Last weekend I sewed up "my" Islander Sewing Systems Baja Shirt. I say it's mine because i'm on the cover but that was just by chance. It was designed by Janet Pray and I was simply in the right place at the right time when they needed a male model.
The first time I sew a pattern I try to follow the directions and sizing exactly without modifications so I can fully evaluate how the designer intended it to look. With that being said there were only two things I will change next time I sew this pattern. One was the sizing, and the second was the seam where the hood connects to the neck.
If I had paid more attention to the sizing on the pattern instructions I would have noticed that the pattern clearly states the finished sizes and I would have picked more appropriately. As it was I made the recommended size Large going off my chest measurement and ended up cutting 4" off each side before closing the side seams. Next time I'll be making the small size. I know it's supposed to be loose and all but this was a little too generous for a unisex pattern. Something else I noticed is that there's only a 2" difference in bodice length between the XS and the 4XL. I'll keep the large hood and pocket. The overall length I'll keep and just reduce the bodice and sleeve width.
The other issue I had was the seam where the hood connects to the neck opening. I remember noticing this on the samples we modeled at the sewing show. It's not graceful at all. This was the only place on the garment I used the serger and that was my attempt to "pretty" it up somewhat. In looking at some RTW hooded garments I notice they either serge this seam like I did or use a binding to cover over the roughness of the seam allowance. Since most people will hardly ever wear the hood up I suggest a quick fix by putting the seam allowance on the opposite side so it's hidden 90% of the time. Let's face it, if you're wearing the hood up you're likely not worried about fashion or seams showing anyway.. I look like a hoodlum with the hood up.... maybe down as well!
The instructions included with this pattern are excellent. The whole Islander philosophy is all about bringing industry techniques to the home sewist. These instructions were clear, verbose, and had lots of great illustrations. When you're accustomed to the regular style of cryptic pattern instructions Islander instructions are a joy to work with.
The fabric I chose for this first attempt is some sort of rayon/poly/spandex stuff I picked up for $1/yard at Walmart years ago.
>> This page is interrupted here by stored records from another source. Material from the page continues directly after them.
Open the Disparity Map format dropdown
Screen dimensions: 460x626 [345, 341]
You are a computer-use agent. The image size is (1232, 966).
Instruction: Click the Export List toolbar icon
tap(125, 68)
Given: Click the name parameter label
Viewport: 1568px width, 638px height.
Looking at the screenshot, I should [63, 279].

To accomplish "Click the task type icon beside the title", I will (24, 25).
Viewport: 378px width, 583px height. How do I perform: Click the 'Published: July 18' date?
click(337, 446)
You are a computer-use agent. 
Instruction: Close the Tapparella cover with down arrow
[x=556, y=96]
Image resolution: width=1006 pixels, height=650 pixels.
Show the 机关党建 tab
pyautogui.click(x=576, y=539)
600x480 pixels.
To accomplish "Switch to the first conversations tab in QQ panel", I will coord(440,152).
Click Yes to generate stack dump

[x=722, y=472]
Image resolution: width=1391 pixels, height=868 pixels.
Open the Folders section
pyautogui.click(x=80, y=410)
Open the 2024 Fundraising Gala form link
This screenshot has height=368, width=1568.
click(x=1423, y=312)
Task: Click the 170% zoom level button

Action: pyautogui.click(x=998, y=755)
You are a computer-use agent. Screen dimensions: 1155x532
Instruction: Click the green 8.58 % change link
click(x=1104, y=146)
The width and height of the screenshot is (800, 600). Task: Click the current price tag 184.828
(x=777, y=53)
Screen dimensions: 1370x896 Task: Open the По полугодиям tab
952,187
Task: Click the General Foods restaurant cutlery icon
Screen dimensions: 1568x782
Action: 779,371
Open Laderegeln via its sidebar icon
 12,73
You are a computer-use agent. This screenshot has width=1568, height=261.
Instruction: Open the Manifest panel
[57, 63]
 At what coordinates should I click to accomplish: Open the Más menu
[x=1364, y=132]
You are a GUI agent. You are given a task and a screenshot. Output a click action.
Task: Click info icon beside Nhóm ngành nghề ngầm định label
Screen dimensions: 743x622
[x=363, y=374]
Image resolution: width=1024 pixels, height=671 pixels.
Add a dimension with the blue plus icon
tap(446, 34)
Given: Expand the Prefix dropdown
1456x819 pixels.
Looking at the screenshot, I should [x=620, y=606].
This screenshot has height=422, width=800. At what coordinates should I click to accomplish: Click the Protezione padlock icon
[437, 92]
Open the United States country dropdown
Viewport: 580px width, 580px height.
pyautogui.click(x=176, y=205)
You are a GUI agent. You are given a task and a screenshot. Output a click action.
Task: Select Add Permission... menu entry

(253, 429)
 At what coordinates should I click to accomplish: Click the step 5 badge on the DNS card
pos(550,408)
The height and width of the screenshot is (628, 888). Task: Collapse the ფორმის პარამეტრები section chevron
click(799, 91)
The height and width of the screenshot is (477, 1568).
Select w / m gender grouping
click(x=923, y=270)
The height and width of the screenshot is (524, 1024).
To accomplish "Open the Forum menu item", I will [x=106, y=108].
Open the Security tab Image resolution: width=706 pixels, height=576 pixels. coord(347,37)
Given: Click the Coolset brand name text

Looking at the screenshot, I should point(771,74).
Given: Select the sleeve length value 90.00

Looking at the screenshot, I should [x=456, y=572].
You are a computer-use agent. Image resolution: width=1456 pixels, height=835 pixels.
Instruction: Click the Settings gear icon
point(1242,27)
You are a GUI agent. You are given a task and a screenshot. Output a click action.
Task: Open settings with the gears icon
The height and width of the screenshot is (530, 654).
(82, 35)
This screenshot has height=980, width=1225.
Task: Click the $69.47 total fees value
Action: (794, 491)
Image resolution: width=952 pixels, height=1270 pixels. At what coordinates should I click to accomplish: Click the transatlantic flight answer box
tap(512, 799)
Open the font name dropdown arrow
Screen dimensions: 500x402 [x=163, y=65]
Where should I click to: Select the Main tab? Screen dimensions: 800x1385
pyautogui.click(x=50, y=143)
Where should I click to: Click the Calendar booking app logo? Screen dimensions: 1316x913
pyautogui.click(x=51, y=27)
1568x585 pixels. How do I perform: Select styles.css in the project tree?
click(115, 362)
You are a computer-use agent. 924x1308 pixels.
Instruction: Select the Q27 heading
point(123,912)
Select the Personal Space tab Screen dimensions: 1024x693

It's buttery soft, so absolutely luxuriously comfortable, and pills within hours of wearing it. I bought 6+ yards of this stuff so it's not the first time I've used it on a project. I knew it would pill so I expected this and obviously why it was so inexpensive in the first place. Anywhere the fabric rubs against itself or other stuff shows wear immediately. You can see here on the cuff. This is just beginning, it will get much worse. Eventually it will get a strange threadbare effect.
You'll also notice I made the sleeves long. Being someone with long arms I don't get to enjoy extra long sleeves very often. Since I reduced the circumference of the sleeve this extra length works great since I can also wear the cuff at my wrist and it won't slide down. If it was a baggier sleeve this extra length would annoy me.
All in all it's a great basic pattern to sew up. I think next time I'll try doing it in a t-shirt weight jersey. This could also be made with short sleeves. The simplicity of construction makes me think I'll be sewing a lot of it on the serger next time.
This is my first "baja" style shirt. I admit to being reminded of someone standing on the freeway on ramp with their thumb out. With that said I absolutely love wearing it. It's comfortable and casual yet has just enough detail to look cute at the grocery store. I remember not wanting to take off the samples when we were done with the cover photo shoot.
If you're looking for a easy project to make for yourself or someone else that will actually get worn pick up a Baja pattern. Just watch the sizing and you can't go wrong.
Disclaimer: This is not a "sponsored" blog entry. As compensation for modeling this shirt at the show I received three Islander sewing patterns as gifts. That's it, nothing else was implied or promised. In these days of blogging for cash I think it's important for you to know this.